Arek Tobiasz
| 06-02-2014, 19:44:45
Ryan Hardy, czy masz tajemniczy profil randkowy, o którym nie wiemy czy coś?
Jak inaczej możesz nadal być tak otaczany przez tych sługusów twojego śmiertelnego wroga, te piękne panie, którym udaje się przezwyciężyć twoje całe wyszkolenie w FBI i instynkt, aby dostać się do twojej głowy i/lub łóżka?
Choć Molly wydawała się być bardziej na uboczu w ubiegłym sezonie, okazuje się, że zapoczątkowała trend - ponieważ, jak odcinek "The Following" z tego tygodnia ujawnia, jego ostatnie zauroczenie Lily również okazuje się być beznadziejnie oddane Joe Carrollowi. I jeśli to nie byłoby wystarczające, pozwalają jej uciec!
W powiązanych wiadomości, stary zespół Joe spotyka jego nowy zespół, a sam mężczyzna odnajduje zaskakującego nowego zwolennika tuż przed tym jak wyrusza w drogę. Czytaj dalej, aby dowiedzieć się co miało miejsce w "Trust Me".

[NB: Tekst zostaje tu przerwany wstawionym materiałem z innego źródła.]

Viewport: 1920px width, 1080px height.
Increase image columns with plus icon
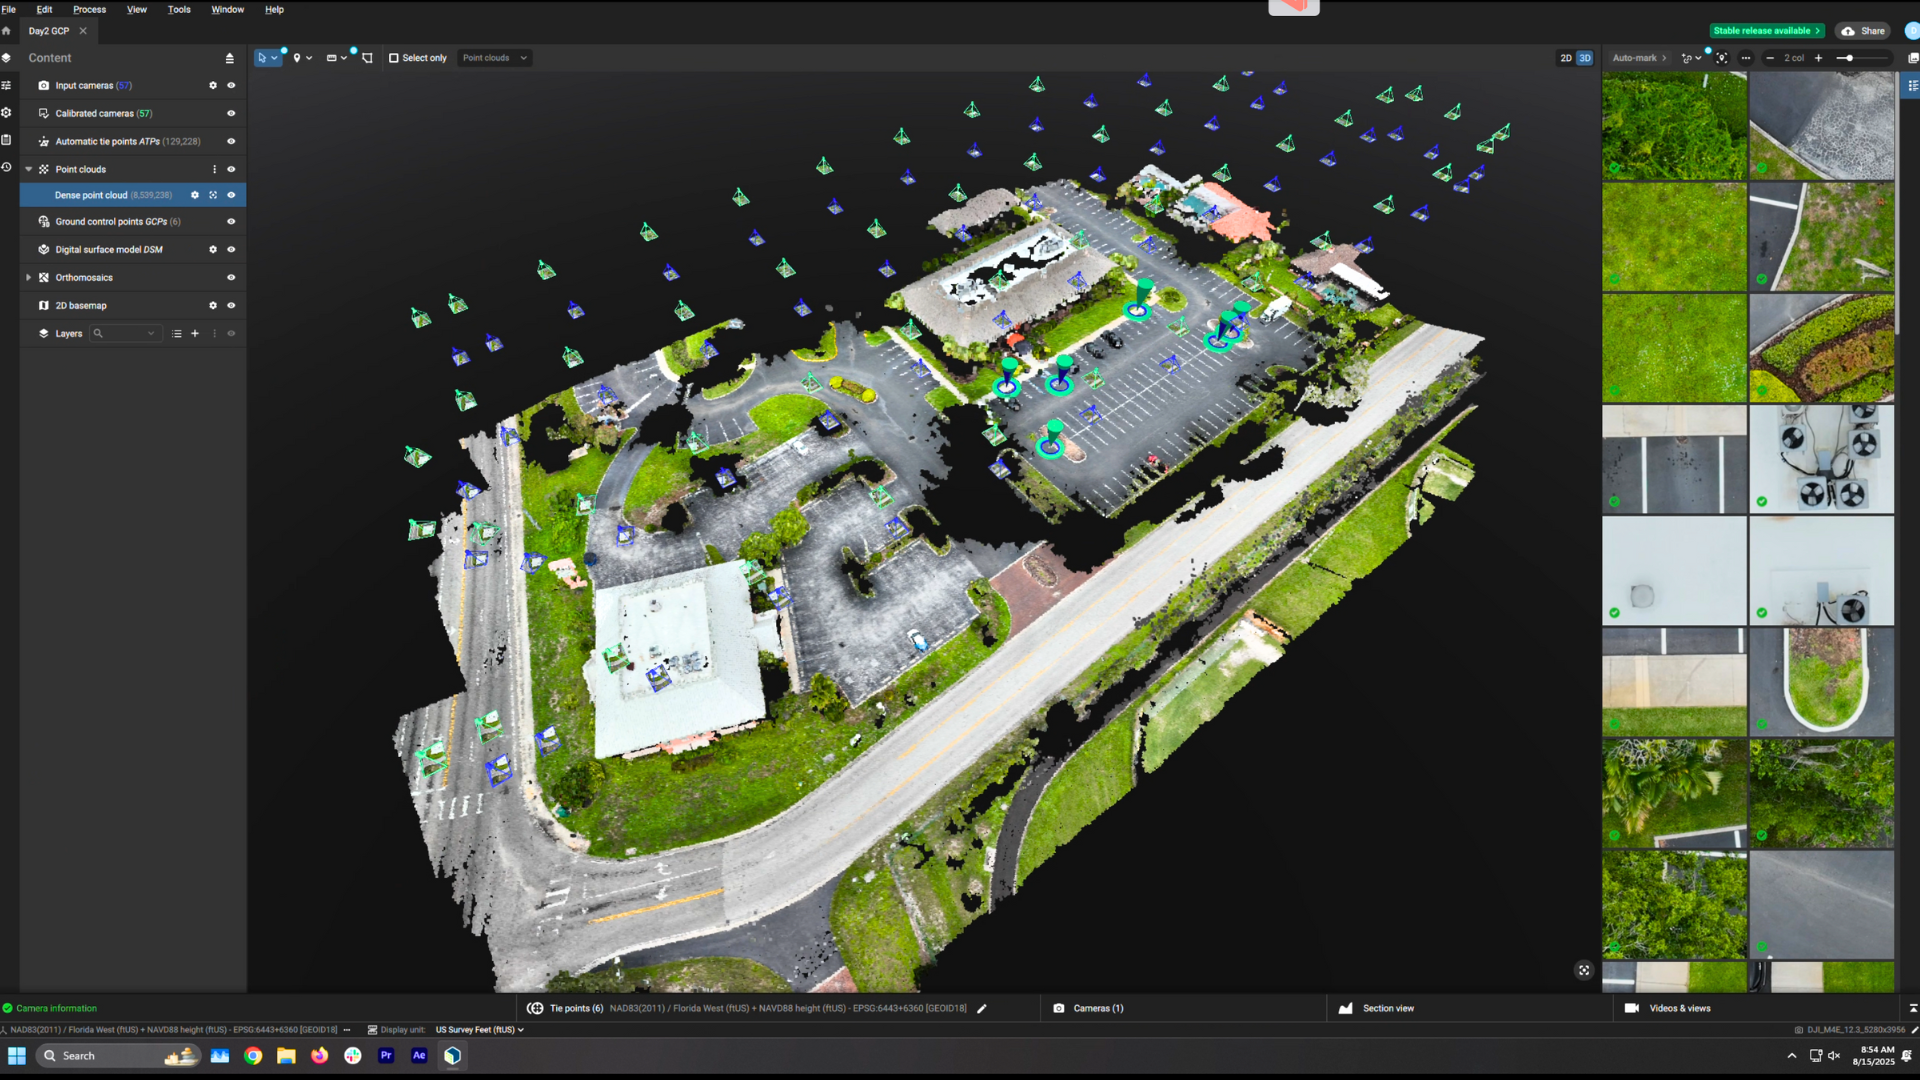[1818, 58]
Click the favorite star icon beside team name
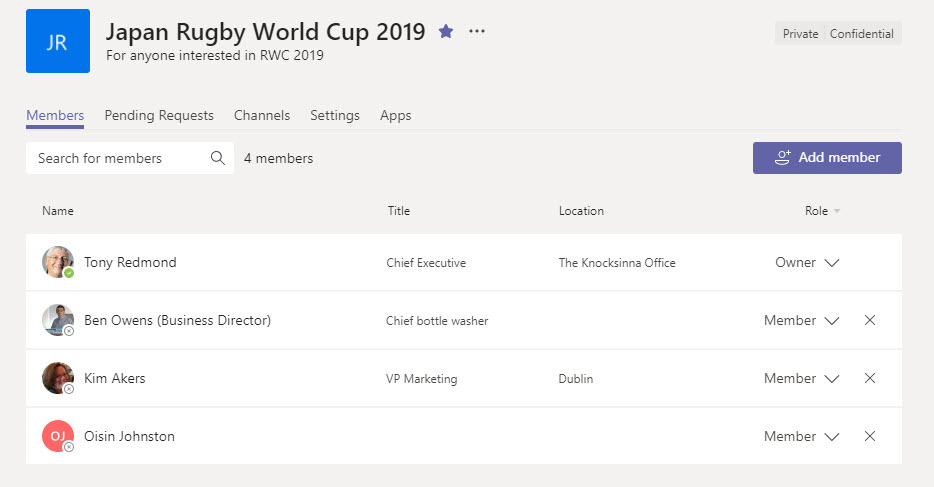 pos(446,32)
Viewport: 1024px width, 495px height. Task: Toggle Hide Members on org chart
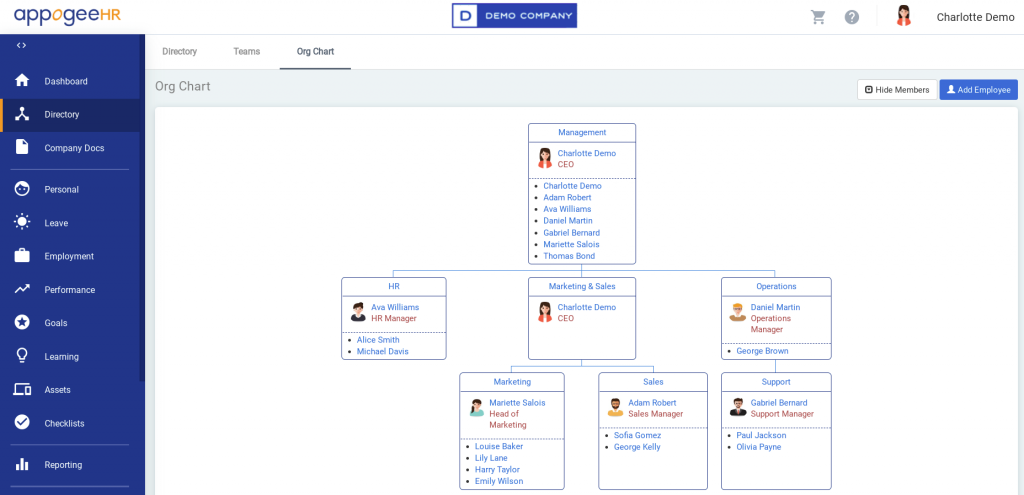(897, 90)
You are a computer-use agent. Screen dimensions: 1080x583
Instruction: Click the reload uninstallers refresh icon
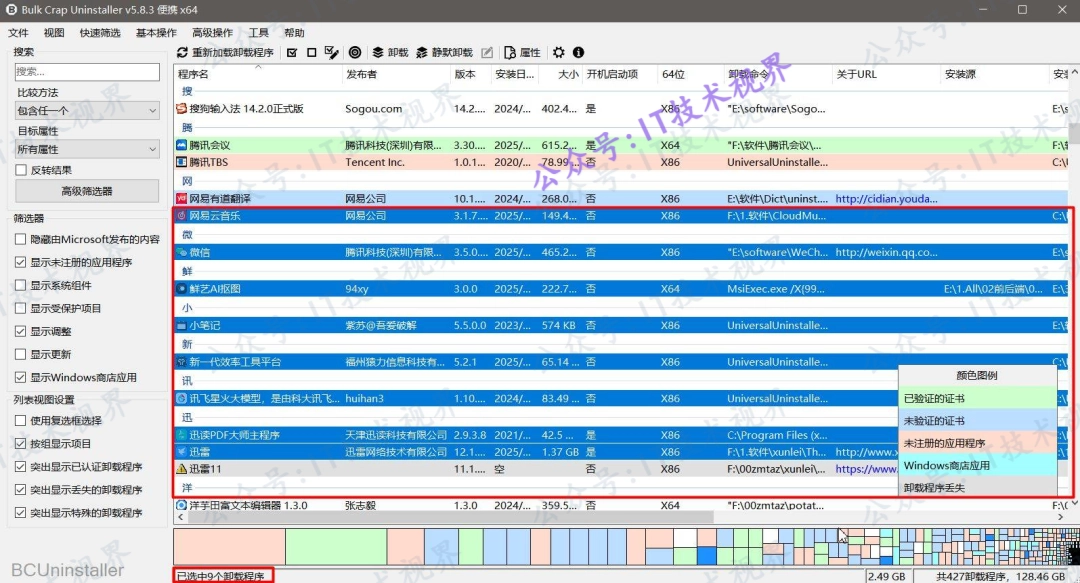pos(183,52)
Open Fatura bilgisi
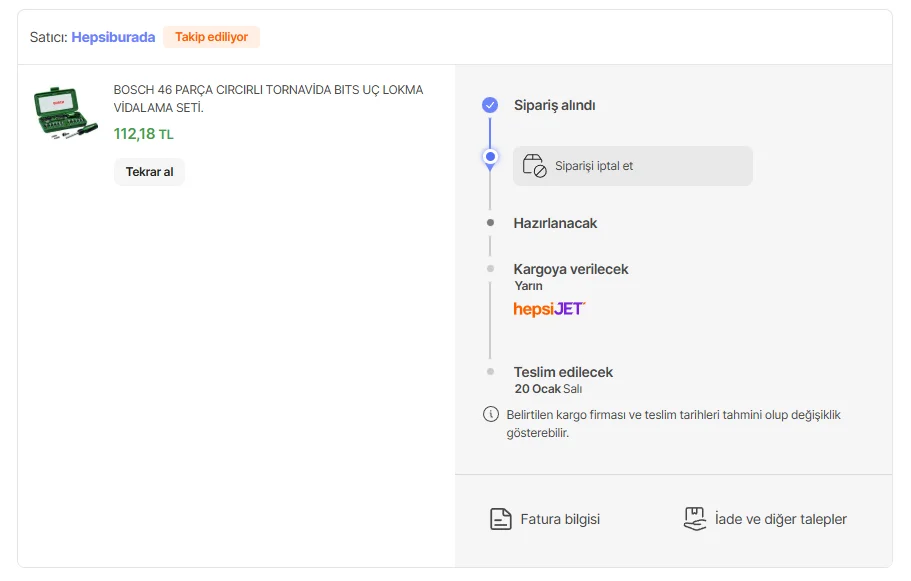 [x=560, y=519]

ZŁAPANY | Hałas w mieszaniu budzi Ryana w środku nocy, a kiedy idzie na palcach do salonu ze swoim pistoletem, ogolony Joe jest tam, aby się z nim przywitać. Ryan strzela kilka razy w klatkę piersiową seryjnego mordercy, ale to nie uszkadza go. "Jeśli umrę, ty umrzesz" - warczy Carroll... właśnie jak Ryan budzi się po koszmarze. Uff. O nie, czekaj! Jest ktoś w masce Joe tuż obok jego drzwi! Och, nie, czekaj znów! On po prostu budzi się w FBI, gdzie jest, aby udzielić informacji o gali.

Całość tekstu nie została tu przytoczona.